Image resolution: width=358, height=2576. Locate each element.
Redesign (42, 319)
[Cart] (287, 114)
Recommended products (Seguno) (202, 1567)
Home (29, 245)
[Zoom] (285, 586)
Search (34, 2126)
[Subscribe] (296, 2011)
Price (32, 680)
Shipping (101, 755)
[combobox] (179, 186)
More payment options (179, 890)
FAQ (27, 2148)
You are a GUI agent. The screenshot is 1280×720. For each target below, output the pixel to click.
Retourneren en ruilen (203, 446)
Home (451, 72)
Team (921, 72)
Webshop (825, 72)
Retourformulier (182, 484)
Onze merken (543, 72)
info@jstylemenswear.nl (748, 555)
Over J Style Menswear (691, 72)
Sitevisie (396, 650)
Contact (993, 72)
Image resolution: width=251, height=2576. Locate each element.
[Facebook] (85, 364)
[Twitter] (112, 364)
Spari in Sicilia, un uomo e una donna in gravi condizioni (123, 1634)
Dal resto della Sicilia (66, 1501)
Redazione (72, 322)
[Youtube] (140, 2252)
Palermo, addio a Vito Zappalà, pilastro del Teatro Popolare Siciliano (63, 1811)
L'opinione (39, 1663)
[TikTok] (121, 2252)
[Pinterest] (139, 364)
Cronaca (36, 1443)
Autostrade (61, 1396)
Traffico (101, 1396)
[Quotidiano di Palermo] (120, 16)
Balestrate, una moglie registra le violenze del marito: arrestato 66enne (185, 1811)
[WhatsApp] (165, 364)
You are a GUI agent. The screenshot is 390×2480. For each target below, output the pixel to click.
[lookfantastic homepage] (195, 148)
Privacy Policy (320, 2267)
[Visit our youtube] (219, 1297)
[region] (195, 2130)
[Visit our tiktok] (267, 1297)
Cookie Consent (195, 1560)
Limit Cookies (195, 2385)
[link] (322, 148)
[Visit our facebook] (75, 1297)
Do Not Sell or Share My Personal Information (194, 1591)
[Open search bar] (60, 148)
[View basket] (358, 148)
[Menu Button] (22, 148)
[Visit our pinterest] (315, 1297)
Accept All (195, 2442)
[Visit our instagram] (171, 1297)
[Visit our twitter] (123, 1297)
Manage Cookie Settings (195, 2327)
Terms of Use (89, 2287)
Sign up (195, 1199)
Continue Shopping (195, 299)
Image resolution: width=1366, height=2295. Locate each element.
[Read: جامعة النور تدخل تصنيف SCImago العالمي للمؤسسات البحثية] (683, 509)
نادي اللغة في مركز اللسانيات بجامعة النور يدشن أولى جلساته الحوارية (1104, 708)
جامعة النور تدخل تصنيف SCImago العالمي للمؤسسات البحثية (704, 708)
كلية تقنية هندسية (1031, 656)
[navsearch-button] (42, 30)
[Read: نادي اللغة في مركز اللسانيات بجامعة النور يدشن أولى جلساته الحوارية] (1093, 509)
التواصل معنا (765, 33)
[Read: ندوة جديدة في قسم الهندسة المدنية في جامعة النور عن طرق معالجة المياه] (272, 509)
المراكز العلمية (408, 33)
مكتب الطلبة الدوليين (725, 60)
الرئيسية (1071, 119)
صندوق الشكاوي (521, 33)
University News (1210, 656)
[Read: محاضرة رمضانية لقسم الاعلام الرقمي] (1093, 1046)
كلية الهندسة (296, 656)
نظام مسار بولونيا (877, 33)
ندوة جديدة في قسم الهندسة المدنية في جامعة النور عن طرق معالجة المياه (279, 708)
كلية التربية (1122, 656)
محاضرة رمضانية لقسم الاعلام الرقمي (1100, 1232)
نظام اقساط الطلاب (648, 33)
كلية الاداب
------------------------------------------------------------------------
[PROBLEM] Retype the line containing "[Visit our facebook] (75, 1297)" and all the lines after it, ending with the final line of the material, exactly.

[ANSWER SPACE]
[Visit our facebook] (75, 1297)
Do Not Sell or Share My Personal Information (194, 1591)
[Open search bar] (60, 148)
[View basket] (358, 148)
[Menu Button] (22, 148)
[Visit our pinterest] (315, 1297)
Accept All (195, 2442)
[Visit our instagram] (171, 1297)
[Visit our twitter] (123, 1297)
Manage Cookie Settings (195, 2327)
Terms of Use (89, 2287)
Sign up (195, 1199)
Continue Shopping (195, 299)
Image resolution: width=1366, height=2295. Locate each element.
[Read: جامعة النور تدخل تصنيف SCImago العالمي للمؤسسات البحثية] (683, 509)
نادي اللغة في مركز اللسانيات بجامعة النور يدشن أولى جلساته الحوارية (1104, 708)
جامعة النور تدخل تصنيف SCImago العالمي للمؤسسات البحثية (704, 708)
كلية تقنية هندسية (1031, 656)
[navsearch-button] (42, 30)
[Read: نادي اللغة في مركز اللسانيات بجامعة النور يدشن أولى جلساته الحوارية] (1093, 509)
التواصل معنا (765, 33)
[Read: ندوة جديدة في قسم الهندسة المدنية في جامعة النور عن طرق معالجة المياه] (272, 509)
المراكز العلمية (408, 33)
مكتب الطلبة الدوليين (725, 60)
الرئيسية (1071, 119)
صندوق الشكاوي (521, 33)
University News (1210, 656)
[Read: محاضرة رمضانية لقسم الاعلام الرقمي] (1093, 1046)
كلية الهندسة (296, 656)
نظام مسار بولونيا (877, 33)
ندوة جديدة في قسم الهندسة المدنية في جامعة النور عن طرق معالجة المياه (279, 708)
كلية التربية (1122, 656)
محاضرة رمضانية لقسم الاعلام الرقمي (1100, 1232)
نظام اقساط الطلاب (648, 33)
كلية الاداب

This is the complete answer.